Аристотель стал постоянным предметом обсуждений — и у тех, кто спорил о нюансах метафизического анализа, и у представителей всех трех авраамистических религий, которые считали такие рассуждения еретическими, — в Багдаде, Сирии, Египте, по всей Северной Африке и Иберии, поэтому неудивительно, что северная часть Средиземноморья тоже вовлеклась в эти споры. В XIII веке такие ученые, как Фома Аквинский, привнесли идеи Аристотеля («процеженные» через арабских, иудейских и исламских комментаторов, включая, конечно, Маймонида) в латинскую христианскую интеллектуальную жизнь. После того как Парижский университет запретил преподавание Аристотеля и его комментаторов в 1229 году, новый университет в Тулузе, расположенный чуть южнее, попытался привлечь разочарованных студентов, утверждая, что в их университете «те, кто хочет познать лоно природы до самых глубин, могут познакомиться с книгами Аристотеля».
Средневековые люди, от Ирака до Иберии и Ирландии, от Клюни до Каира и Константинополя, никогда не утрачивали знаний о древних греках и римлянах.

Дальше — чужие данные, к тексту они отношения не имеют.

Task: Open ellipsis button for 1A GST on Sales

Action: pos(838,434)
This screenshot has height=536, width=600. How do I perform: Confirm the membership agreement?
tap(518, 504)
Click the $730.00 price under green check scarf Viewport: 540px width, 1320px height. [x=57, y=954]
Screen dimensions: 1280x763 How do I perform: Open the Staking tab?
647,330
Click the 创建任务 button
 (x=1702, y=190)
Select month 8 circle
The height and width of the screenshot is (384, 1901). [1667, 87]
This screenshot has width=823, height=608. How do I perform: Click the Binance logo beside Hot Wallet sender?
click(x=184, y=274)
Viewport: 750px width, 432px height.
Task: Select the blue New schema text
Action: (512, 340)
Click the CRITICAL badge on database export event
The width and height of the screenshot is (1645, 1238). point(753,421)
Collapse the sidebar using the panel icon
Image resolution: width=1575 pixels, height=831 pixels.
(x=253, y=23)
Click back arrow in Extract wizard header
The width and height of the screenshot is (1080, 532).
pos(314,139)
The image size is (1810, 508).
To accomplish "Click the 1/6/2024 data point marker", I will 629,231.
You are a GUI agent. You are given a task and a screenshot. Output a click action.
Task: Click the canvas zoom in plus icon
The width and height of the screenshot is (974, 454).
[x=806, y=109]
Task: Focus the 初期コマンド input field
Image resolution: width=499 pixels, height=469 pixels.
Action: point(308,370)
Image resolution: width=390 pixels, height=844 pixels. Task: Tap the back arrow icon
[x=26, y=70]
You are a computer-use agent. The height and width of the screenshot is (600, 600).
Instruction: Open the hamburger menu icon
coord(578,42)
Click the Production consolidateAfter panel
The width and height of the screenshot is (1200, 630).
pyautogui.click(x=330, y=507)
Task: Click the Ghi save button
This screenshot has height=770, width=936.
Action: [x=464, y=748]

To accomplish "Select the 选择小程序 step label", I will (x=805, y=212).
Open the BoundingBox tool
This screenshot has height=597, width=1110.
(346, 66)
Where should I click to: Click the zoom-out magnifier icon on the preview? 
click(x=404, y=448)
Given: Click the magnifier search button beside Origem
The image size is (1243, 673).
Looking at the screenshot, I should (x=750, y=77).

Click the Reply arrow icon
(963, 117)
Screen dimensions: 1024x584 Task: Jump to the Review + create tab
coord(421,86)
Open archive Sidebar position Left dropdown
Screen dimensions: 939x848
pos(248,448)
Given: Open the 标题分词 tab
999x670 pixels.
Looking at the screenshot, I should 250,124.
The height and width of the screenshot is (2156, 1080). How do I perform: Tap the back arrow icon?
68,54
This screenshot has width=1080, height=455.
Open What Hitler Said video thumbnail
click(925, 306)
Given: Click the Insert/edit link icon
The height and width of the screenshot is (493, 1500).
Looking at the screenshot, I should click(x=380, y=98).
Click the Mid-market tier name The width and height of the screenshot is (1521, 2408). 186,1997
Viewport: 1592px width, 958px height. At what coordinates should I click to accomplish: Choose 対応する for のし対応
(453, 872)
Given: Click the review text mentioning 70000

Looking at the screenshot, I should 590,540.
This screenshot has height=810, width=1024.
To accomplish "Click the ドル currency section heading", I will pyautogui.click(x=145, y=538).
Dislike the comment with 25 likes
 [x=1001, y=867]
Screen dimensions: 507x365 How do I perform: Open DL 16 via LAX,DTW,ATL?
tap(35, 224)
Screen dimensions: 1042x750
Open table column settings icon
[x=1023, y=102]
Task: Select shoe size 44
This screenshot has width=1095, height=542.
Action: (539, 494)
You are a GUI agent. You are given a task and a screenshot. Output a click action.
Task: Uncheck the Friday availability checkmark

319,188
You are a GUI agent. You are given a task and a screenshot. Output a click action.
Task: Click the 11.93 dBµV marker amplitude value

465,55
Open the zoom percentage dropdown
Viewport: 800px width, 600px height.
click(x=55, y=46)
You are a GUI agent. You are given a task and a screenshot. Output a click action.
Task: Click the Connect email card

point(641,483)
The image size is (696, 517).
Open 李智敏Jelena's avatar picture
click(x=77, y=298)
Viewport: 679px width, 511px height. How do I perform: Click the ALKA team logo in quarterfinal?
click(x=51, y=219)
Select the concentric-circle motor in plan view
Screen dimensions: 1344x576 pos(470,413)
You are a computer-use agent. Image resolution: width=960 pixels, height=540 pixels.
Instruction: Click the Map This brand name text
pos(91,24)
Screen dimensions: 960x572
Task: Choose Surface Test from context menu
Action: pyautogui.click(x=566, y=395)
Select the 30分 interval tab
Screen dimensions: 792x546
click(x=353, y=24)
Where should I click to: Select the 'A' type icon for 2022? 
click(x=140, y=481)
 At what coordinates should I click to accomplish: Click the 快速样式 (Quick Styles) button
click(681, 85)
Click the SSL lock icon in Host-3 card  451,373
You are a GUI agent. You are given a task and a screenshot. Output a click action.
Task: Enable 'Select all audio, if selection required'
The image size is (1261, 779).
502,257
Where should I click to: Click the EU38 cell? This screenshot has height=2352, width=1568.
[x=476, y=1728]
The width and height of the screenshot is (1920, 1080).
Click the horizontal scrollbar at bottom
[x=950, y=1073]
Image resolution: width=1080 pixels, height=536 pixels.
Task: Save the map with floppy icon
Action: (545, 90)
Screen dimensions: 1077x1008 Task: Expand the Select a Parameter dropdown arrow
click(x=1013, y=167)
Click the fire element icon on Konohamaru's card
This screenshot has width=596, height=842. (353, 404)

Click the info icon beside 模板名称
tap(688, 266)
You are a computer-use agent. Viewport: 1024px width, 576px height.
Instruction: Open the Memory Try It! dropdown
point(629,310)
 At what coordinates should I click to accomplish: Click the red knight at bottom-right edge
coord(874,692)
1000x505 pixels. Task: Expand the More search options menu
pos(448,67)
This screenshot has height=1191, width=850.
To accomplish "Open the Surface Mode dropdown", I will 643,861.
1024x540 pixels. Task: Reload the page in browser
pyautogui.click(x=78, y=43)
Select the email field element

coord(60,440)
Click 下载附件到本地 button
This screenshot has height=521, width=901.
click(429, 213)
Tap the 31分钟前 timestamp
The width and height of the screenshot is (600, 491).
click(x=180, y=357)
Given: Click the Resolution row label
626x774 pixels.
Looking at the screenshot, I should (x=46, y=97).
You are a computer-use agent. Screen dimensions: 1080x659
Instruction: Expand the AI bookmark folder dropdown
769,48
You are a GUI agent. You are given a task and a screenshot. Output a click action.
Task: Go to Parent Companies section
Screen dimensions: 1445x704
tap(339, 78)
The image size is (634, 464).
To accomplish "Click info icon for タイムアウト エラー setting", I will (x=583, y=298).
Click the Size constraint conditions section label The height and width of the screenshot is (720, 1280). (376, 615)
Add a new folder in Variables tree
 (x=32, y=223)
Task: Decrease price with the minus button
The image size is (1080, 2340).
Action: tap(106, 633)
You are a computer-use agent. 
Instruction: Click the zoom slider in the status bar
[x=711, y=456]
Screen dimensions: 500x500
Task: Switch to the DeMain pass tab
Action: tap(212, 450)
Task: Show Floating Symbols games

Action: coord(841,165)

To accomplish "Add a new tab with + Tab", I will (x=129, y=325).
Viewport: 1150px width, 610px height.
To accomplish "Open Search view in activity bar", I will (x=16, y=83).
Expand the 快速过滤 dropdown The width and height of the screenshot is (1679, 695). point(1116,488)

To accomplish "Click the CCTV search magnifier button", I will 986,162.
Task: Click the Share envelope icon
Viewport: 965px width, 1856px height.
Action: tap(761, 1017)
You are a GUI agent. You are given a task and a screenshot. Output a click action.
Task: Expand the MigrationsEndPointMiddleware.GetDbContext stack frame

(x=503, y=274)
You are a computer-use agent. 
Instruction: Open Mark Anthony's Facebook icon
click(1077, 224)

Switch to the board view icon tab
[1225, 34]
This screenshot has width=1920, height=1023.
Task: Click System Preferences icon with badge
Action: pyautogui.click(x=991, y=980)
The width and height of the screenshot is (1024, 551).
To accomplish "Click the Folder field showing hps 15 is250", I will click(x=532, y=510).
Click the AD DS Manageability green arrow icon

Все средневековые мыслители осознавали, что опираются на труды своих предшественников. Новое применение трудов Аристотеля для поиска ответов на вопросы монотеистов о природе божественного показывает, сколь изобретательно можно применять классическую философию. Религиозные институты средневекового мира сохраняли, переводили, адаптировали и применяли сохранившиеся уроки древности.
История Маймонида — это история об одном из величайших философов всех времен, о перемещении народов и идей через границы, о слиянии логики и веры, а также о том, как средневековые мыслители видели и осознавали себя на фоне прошлого. В начале XII века учитель Бернар Шартрский сообщал, что он и его ученики — не более чем «карлики, стоящие на плечах гигантов», то есть признавал, что люди его времени могли видеть дальше своих предшественников только потому, что их вознесли древние. Средневековые мыслители возвысились благодаря другим, но действительно получили возможность видеть дальше и больше, чем предшественники. Но мгновения блистательного творчества не были уделом исключительно великих.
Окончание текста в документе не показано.